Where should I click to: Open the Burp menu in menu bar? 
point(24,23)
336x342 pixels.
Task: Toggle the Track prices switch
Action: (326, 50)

[What this task involves] Copy these rows verbatim.

[Full response]
Where should I click to: Open the Burp menu in menu bar? 
point(24,23)
336x342 pixels.
Task: Toggle the Track prices switch
Action: (326, 50)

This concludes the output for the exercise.